The producers may be small - but think of the distributors. It's not just the smelly storefront.
This is what I'm referring to:
http://www.insightmag.com/media/paper441/news/2001/01/08/CoverStory/Porn-500-210808.shtmlFortune 500 companies are swooping down from their financial kingdoms to compete in the pornography industry for a market flush with profits, growth potential and increasing public tolerance.
Porn is being downloaded, ordered, rented and tuned in at startling rates across America. And, with millions of customers spending billions of dollars on pornography, corporate America is starting to compete for a piece of that pie. In 1999 pornography sales in the United States exceeded $10 billion - a market so lucrative that even blue-chip companies such as General Motors Corp. (GM) and AT&T Corp. have jumped into the dirty game. These two Fortune 500 companies are piping pornography by cable and satellite feeds into American homes, providing distribution that porn producers require to increase their production of smut, perversion and filth.

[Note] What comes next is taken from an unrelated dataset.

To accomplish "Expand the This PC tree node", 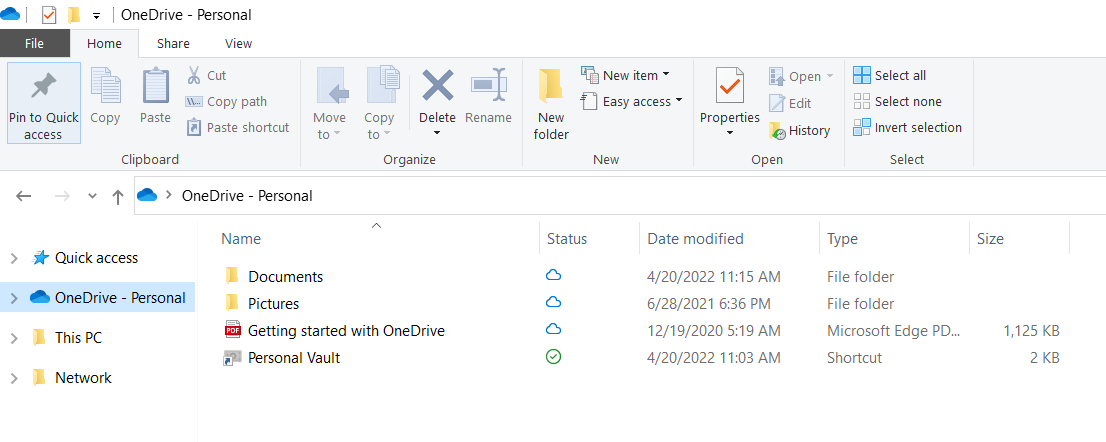I will click(x=14, y=338).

Bryn Pryor, managing editor of Adult Video News Online (AVN), hails the entrance of corporate America as essential to the growth of pornography in the domestic market. "It's more distribution for the industry, so it's all to the good. It's more places for them
to sell their product," Pryor tells Insight. He is optimistic about the growth of video production the added cable and satellite distribution will create.
With net sales and revenue of $177 billion in 1999, GM is the largest company in the world, operating in more than 55 countries. Through its ownership of Hughes Electronics and DirecTV, a satellite-TV company, it has a reach of 9 million homes throughout America, offering each family news, sports, movies - and porn. Or, as DirecTV labels it on their Website, "provocative entertainment from the leaders in adult entertainment."